── Data rows ──
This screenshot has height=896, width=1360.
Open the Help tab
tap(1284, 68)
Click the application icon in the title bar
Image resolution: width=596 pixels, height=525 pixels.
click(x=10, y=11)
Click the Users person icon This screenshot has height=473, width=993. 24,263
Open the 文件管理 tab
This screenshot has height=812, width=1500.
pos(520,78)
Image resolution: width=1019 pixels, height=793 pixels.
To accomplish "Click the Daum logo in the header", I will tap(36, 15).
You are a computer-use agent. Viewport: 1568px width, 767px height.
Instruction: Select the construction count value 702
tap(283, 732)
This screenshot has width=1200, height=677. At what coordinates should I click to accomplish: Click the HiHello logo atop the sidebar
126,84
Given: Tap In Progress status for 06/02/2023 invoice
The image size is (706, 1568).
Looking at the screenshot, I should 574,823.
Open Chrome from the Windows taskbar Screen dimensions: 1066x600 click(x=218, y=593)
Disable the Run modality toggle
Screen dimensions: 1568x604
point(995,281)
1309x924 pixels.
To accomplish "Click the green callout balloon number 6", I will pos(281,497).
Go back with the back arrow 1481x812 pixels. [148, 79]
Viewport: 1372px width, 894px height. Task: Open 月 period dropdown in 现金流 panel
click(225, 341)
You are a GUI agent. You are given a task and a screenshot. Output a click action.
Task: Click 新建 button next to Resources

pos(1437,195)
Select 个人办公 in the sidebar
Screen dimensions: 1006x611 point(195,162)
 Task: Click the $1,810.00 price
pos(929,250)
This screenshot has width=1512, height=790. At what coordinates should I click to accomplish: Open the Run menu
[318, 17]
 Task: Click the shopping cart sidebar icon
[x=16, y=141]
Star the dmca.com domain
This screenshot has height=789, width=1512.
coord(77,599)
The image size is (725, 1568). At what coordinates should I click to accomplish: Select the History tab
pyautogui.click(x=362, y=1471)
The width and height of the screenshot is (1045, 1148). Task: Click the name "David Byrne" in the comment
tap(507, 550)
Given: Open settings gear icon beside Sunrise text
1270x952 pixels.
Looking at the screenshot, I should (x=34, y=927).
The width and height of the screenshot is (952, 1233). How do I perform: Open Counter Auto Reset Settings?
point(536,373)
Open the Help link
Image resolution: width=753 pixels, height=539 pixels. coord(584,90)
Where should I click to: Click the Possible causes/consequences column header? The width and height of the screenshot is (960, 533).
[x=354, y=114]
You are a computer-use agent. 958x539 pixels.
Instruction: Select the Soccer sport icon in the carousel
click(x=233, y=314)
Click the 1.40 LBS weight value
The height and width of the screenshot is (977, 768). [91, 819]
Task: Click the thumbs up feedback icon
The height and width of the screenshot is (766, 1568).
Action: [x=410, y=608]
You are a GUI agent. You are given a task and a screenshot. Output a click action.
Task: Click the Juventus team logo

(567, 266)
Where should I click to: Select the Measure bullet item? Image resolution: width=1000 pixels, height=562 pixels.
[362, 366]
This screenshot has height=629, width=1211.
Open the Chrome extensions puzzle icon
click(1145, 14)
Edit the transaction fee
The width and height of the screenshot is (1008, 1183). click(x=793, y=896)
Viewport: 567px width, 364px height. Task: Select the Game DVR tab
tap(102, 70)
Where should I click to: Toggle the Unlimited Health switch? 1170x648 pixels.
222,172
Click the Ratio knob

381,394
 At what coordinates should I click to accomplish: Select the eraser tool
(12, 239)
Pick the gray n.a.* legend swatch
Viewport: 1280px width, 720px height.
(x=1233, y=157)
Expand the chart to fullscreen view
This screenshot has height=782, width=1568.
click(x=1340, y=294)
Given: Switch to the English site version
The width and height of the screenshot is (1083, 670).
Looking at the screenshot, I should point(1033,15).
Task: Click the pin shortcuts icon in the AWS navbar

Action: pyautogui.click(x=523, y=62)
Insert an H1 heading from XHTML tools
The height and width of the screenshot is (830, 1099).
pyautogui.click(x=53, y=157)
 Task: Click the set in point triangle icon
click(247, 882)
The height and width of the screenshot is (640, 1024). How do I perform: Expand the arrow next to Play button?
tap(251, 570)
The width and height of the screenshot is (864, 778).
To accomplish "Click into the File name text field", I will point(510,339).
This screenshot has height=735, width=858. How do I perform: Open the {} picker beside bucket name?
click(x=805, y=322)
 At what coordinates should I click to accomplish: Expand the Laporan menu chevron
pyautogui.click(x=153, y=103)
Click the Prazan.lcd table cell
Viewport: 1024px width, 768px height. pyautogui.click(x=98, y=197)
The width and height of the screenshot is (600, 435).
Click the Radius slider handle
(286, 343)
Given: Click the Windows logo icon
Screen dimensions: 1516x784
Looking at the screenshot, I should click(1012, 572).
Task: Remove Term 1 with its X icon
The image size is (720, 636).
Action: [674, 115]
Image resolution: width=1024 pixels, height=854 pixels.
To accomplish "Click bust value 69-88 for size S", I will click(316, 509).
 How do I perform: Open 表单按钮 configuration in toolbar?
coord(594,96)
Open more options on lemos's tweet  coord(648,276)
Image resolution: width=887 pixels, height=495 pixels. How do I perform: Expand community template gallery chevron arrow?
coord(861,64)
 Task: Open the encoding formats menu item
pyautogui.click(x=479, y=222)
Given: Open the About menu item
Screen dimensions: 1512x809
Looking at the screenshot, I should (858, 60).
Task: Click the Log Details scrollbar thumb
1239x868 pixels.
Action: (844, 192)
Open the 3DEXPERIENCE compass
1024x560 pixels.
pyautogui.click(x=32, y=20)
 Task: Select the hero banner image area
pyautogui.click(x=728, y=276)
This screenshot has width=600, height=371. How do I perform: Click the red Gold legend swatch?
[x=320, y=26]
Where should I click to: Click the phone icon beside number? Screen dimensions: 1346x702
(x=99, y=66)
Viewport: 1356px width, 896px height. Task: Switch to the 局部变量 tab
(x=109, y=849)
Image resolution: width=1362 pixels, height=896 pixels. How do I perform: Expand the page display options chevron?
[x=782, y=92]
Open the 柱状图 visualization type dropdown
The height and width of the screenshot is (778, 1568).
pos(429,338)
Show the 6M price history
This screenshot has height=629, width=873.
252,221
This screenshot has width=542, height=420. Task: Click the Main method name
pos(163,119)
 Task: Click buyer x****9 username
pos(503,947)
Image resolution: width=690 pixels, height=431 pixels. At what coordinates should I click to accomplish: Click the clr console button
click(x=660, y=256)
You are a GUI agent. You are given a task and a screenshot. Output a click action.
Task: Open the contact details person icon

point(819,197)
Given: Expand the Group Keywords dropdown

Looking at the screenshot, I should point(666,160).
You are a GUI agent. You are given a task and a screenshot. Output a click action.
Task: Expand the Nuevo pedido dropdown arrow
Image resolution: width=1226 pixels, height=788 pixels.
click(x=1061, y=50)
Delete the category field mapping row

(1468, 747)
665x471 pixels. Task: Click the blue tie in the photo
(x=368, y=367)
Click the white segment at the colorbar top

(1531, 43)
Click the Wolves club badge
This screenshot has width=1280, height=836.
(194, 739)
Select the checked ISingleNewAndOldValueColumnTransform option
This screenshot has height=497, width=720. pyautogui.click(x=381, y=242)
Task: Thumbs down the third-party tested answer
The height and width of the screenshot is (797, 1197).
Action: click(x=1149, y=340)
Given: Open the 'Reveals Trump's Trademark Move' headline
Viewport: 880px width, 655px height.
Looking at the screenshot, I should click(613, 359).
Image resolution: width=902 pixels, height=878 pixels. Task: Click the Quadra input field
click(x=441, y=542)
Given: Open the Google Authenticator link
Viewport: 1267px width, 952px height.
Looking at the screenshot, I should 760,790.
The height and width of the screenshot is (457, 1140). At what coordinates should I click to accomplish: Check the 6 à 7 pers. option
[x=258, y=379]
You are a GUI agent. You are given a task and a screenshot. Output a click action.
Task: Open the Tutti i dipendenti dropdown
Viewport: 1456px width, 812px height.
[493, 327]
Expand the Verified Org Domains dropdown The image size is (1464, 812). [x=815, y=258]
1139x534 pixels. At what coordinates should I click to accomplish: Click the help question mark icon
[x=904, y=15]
───
* Your objective: Put the lines into a numbered list, leaving out blank lines. Start with the line containing "Task: Remove Term 1 with its X icon" and go through the line containing "pyautogui.click(x=728, y=276)".

* The solution:
1. Task: Remove Term 1 with its X icon
2. The image size is (720, 636).
3. Action: [674, 115]
4. Image resolution: width=1024 pixels, height=854 pixels.
5. To accomplish "Click bust value 69-88 for size S", I will click(316, 509).
6.  How do I perform: Open 表单按钮 configuration in toolbar?
7. coord(594,96)
8. Open more options on lemos's tweet  coord(648,276)
9. Image resolution: width=887 pixels, height=495 pixels. How do I perform: Expand community template gallery chevron arrow?
10. coord(861,64)
11.  Task: Open the encoding formats menu item
12. pyautogui.click(x=479, y=222)
13. Given: Open the About menu item
14. Screen dimensions: 1512x809
15. Looking at the screenshot, I should (858, 60).
16. Task: Click the Log Details scrollbar thumb
17. 1239x868 pixels.
18. Action: (844, 192)
19. Open the 3DEXPERIENCE compass
20. 1024x560 pixels.
21. pyautogui.click(x=32, y=20)
22.  Task: Select the hero banner image area
23. pyautogui.click(x=728, y=276)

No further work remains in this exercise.